There are a range of requirements which manufacturers need to be aware of when the UKCA mark comes into effect, says Carl Hunt

THE UKCA (United Kingdom Conformity Assessment) mark will be required for most products placed on the market in England, Scotland and Wales (GB) from 1st January 2025. At present UKCA requirements align well with CE marking, but over time divergence is possible. There is currently a transition period until 31 Dec 2024, where UKCA is optional (suggested) and CE marking is accepted. 

Label requirements

The manufacturer’s label must include their name and address; the type, batch, serial or model number; or another element that allows identification. Whatever is used, it must link to the product’s declaration of conformity and technical files. If applicable, the importer’s label must include their local (EU or GB based) name and address. 

EU law also indicates that if the product is large enough to accommodate the marking, it must go on the product. Aesthetic factors are not an excuse for failing to apply the marking directly to the product. Only if the product is physically too small may the markings be placed on the packaging instead. This is not presently the case for UKCA where no such consideration on the size of products exists, but further guidance is evolving all the time. 

It is also worth noting that UKCA currently has a transition period of leniency about labelling for goods manufactured in the European Economic Area (EEA) or EU. Until the end of 2027, the UKCA mark may be applied to either product, via sticky label, or on accompanying documentation, such as a user guide. After that date only the product itself is permitted to carry the UKCA logo, but again that is expected to evolve over time and may end up aligning with the EU regarding smaller devices.

The market

Placing goods on the EU or GB market means making a fully manufactured good available for sale. The term ‘economic operator’ covers: 

  • The manufacturer
  • The importer
  • The authorised representative
  • The distributor

Easily the most prominent position here is the manufacturer. They can be based anywhere in the world and are typically responsible for a multitude of tasks. This includes designing and producing a safe product, performing a conformity assessment, testing with a third-party laboratory, creating the technical file, writing and signing the Declaration of Conformity, and labelling the product correctly.

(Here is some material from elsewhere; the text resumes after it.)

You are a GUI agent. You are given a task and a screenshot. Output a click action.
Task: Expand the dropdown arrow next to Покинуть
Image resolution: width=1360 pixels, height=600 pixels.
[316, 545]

When goods first enter the GB market, that most often makes the receiving party the Importer. Importers have some legal responsibilities, of which some people are not aware. This includes checking the conformity approach taken by the manufacturer and adding their own company details to the label.  

If the Importer finds that the conformity assessment approach taken by the manufacturer was incorrect, they have a legal obligation to raise it with the manufacturer and seek resolution. Ultimately, this could include declining to accept the shipment of possibly non-compliant goods.  

Authorised persons and representatives

Another alternative is for the manufacturer to appoint an authorised person or representative. This may be a subsidiary company or a private contracted firm, of which there are many available for either a yearly or per-product fee basis, to act on their behalf in the local GB market. With a known authorised representative labelling could be applied at the time of production, thereby relieving importers of any possible headaches and making business transition much smoother.

It is worth noting that only manufacturers and importers ‘place on the market’. Any subsequent operations termed ‘making available’ are likely to come under the final economic operator role of distributor. By this point, most checks and validations should have already been performed and goods are free to move without further encumbrance.

While product labelling may at first appear to be confusing, a systematic approach works best. Once you identify the directives and regulations that apply to your products, the labelling requirements simply follow.